• **Page text**:
Canines were also crucial companions during hunting expeditions. Long before Islam, dogs were depicted in stone carvings from ancient Egypt and Iraq running alongside their human owners. Muslims continued this use of dogs.

As Islam spread throughout the Middle East and the world, it moved from being a religion of nomadic peoples to one centered in cities. Many of the world’s largest cities in the millennium between 700 and 1700 were Muslim cities. As they did in the countryside, in cities too dogs played vital roles. They of course continued to protect property and shoo away intruders, but in cities dogs served an even more important function—they ate garbage. From Damascus and Baghdad to Cairo and Istanbul, urban authorities supported dog populations as consumers of waste to keep city streets clean. Muslim leaders built watering troughs for dogs, many mosques threw out food for them, and butchers used them to keep away rats and other vermin. Humans who committed violence against urban canines were often punished. Muslim cities were much cleaner and more pleasant places with dogs than without them.

• **Exercises**:
#1 In the passage about dogs, what even more important job did dogs do in cities?
#2 Write out the part of the passage about dogs starting with "As Islam spread" and going on through "than without them.".

• **Dataset content**:
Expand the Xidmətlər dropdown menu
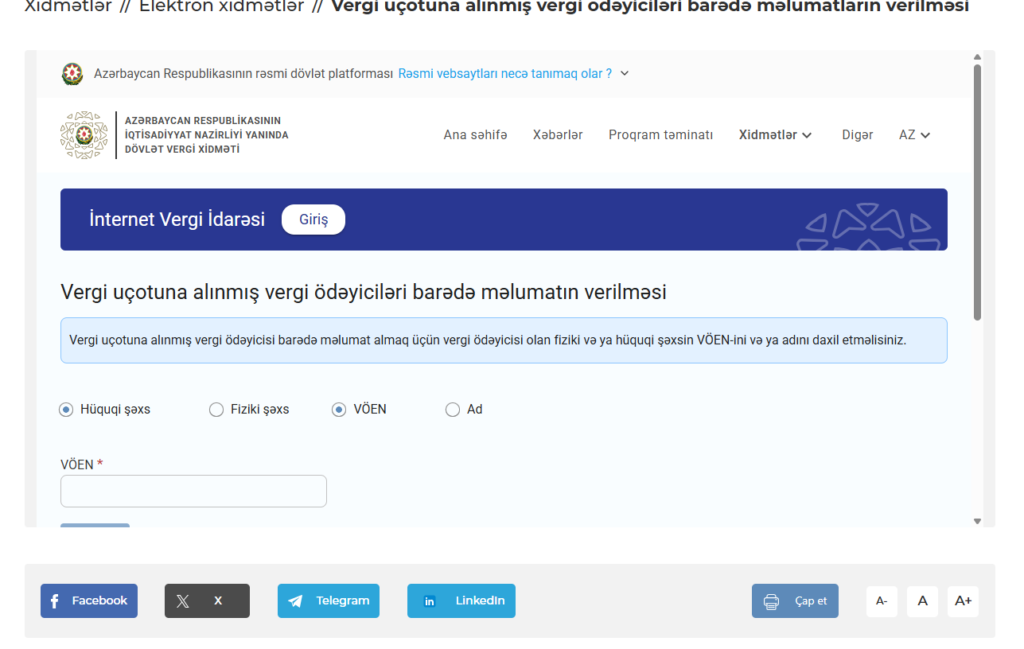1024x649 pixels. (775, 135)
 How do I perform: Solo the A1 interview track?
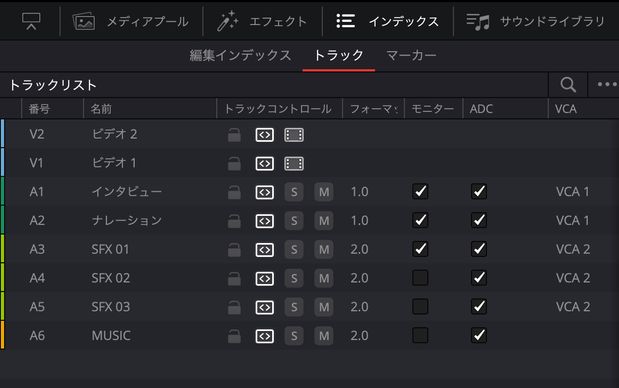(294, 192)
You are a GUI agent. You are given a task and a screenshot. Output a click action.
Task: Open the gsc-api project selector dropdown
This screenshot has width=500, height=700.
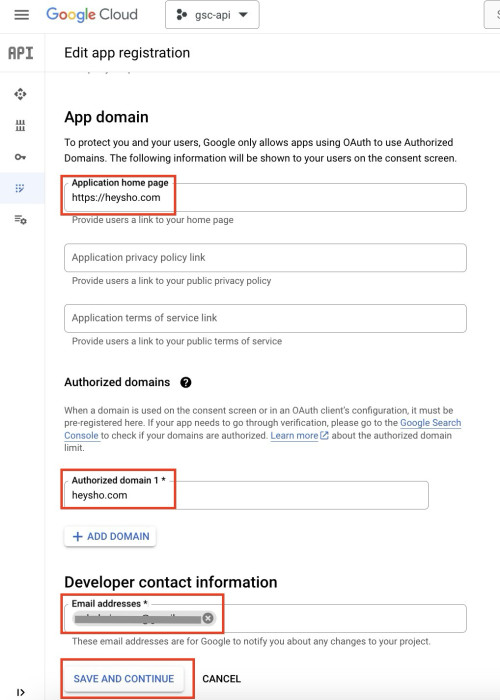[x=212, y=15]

==

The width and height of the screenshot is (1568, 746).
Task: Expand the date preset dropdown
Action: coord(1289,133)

• **Task-by-task solutions**:
#1 They ate garbage.

#2
As Islam spread throughout the Middle East and the world, it moved from being a religion of nomadic peoples to one centered in cities. Many of the world’s largest cities in the millennium between 700 and 1700 were Muslim cities. As they did in the countryside, in cities too dogs played vital roles. They of course continued to protect property and shoo away intruders, but in cities dogs served an even more important function—they ate garbage. From Damascus and Baghdad to Cairo and Istanbul, urban authorities supported dog populations as consumers of waste to keep city streets clean. Muslim leaders built watering troughs for dogs, many mosques threw out food for them, and butchers used them to keep away rats and other vermin. Humans who committed violence against urban canines were often punished. Muslim cities were much cleaner and more pleasant places with dogs than without them.